Anyway, we were on solid ground operationally because the War College used the precise things and laid out exactly what the operation was going to do, how it was going to be done, the “H” hour, the D-day and the whole business. We built around that framework. We didn't give our students anything in the War College solutions about what the situation was intelligence wise. We gave that to them bit by bit by introducing messages and preconceived letters and so on. They were to imagine themselves at various levels. The first level was to have been that of O.N.I. There they took out all the strategic information and so on and wrote strategic evaluation of the areas of industry, population, and etc., etc. From that point, we presumed that they sent that appreciation to the Fleet Commander. Then they were at the Fleet Commander staff and they were working on a



CoSid(?) level and then finally down to being the actual intelligence officer of the commander of the amphibious force as he went in to make this attack, using only the War Colleges' approved. We were on solid ground and didn't invent anything that was contemplated as contingency work in the Navy.

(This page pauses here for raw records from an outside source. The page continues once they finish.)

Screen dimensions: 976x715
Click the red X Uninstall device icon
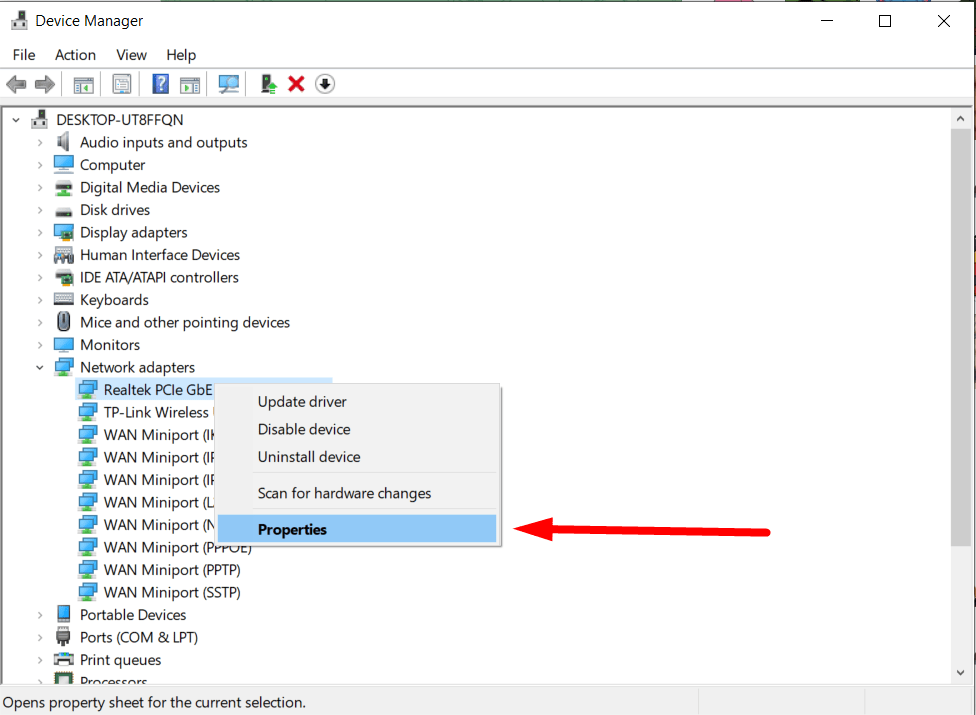296,83
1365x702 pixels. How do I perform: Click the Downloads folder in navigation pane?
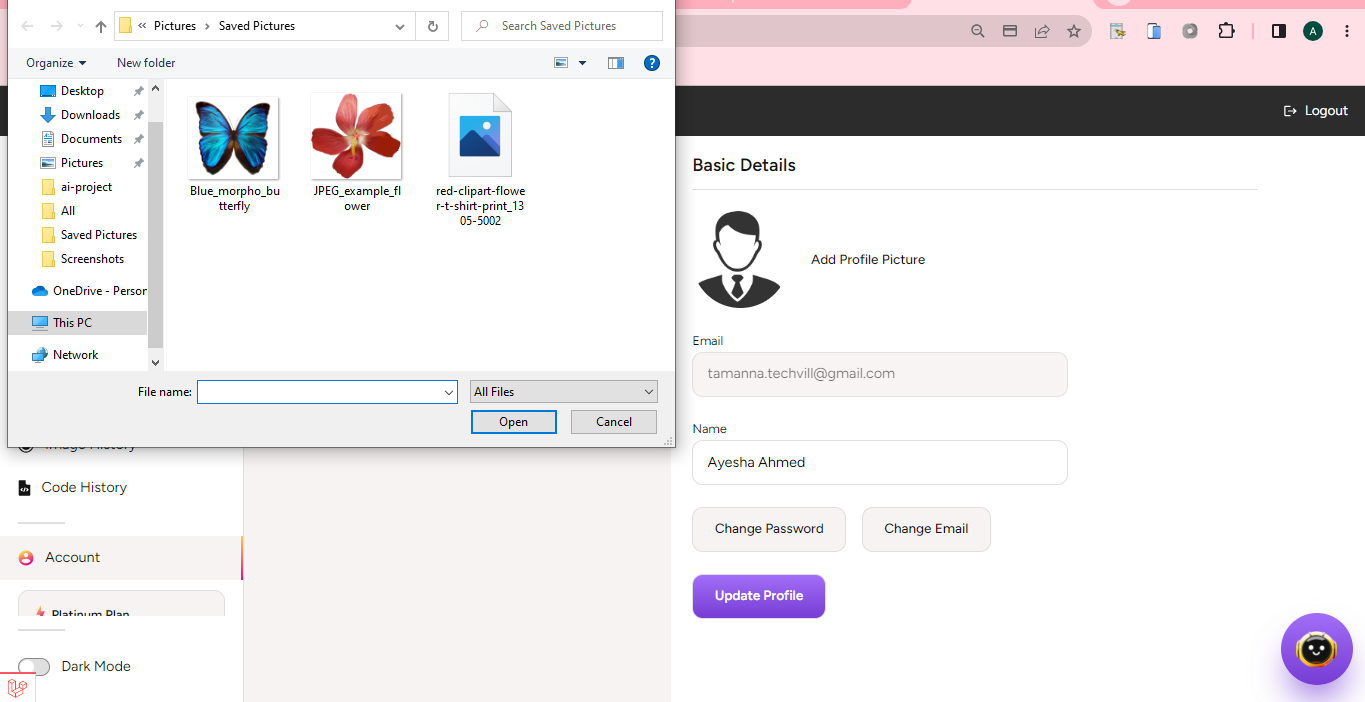point(90,115)
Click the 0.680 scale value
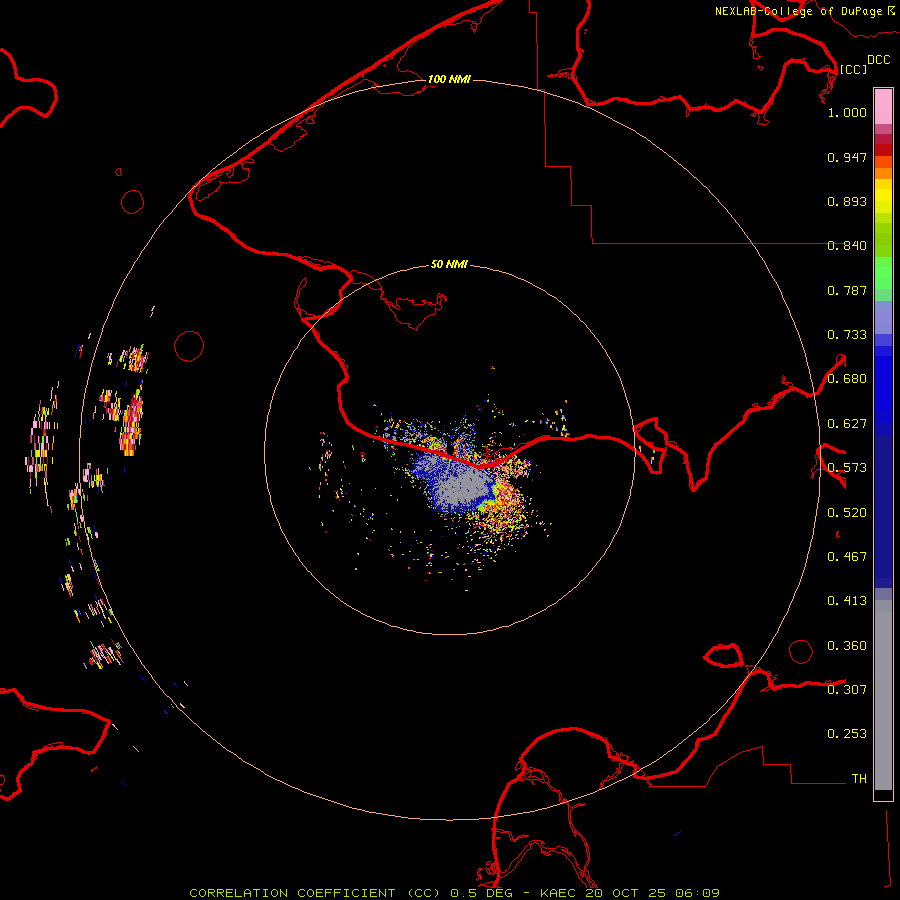Screen dimensions: 900x900 click(x=847, y=379)
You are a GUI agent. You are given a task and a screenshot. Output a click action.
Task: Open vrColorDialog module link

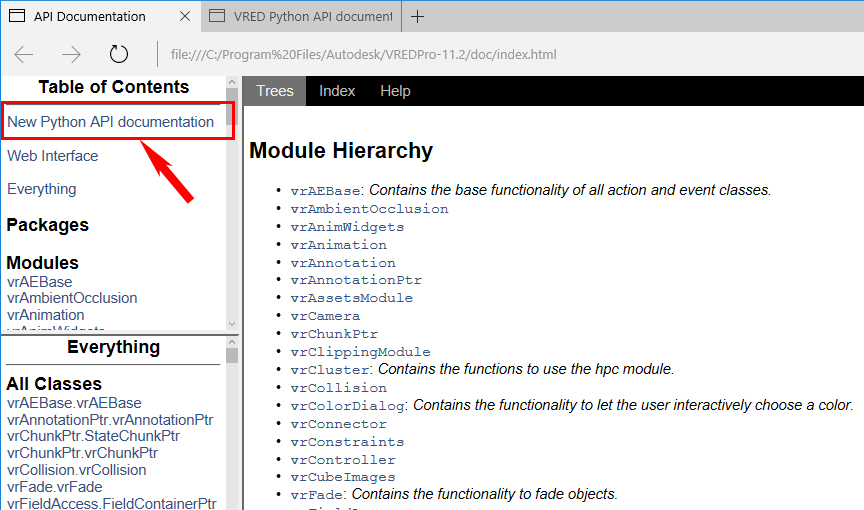348,406
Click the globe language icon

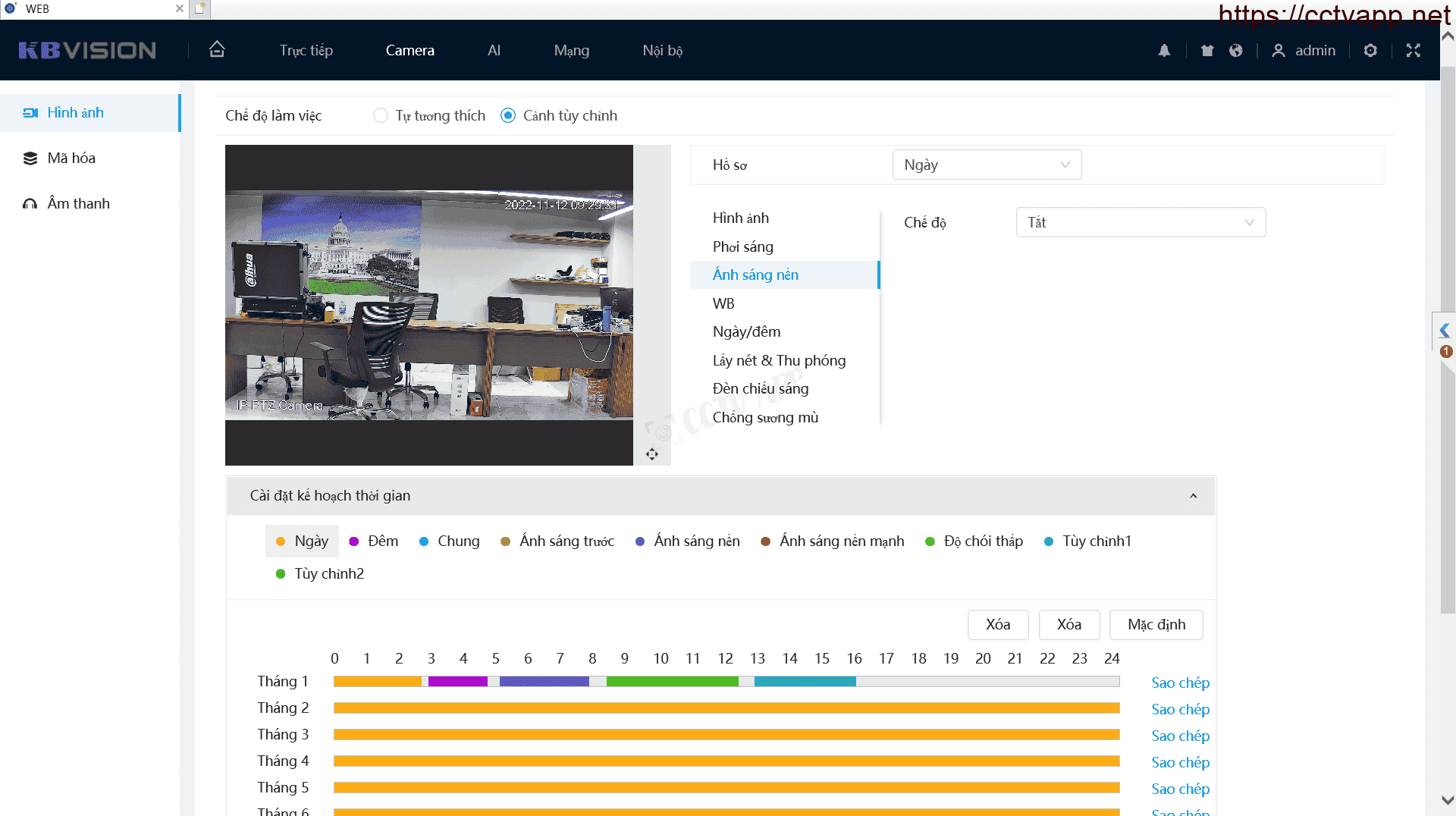pyautogui.click(x=1236, y=50)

At the time of the landings, we had worked up scripts. We had our students to divide it up into teams and offices. We had worked up scripts of incoming messages that we sent in through voice radio and all kinds of stuff right to the end when the whole thing was over. Then we had them, at the end, to write up an appreciation of the intelligence effort for the entire operation. The whole thing took about a month to six weeks. The students, after they had done it, said how much they got out of it. We gave the operation a code name, Operation Sandstorm to indicate the area and so on. The students, about a week after getting into it, called it Operation Shitstorm. Anyway, it was a good deal and as a result of that, the idea of a practical problem in intelligence was generated for the intelligence school, which was badly needed.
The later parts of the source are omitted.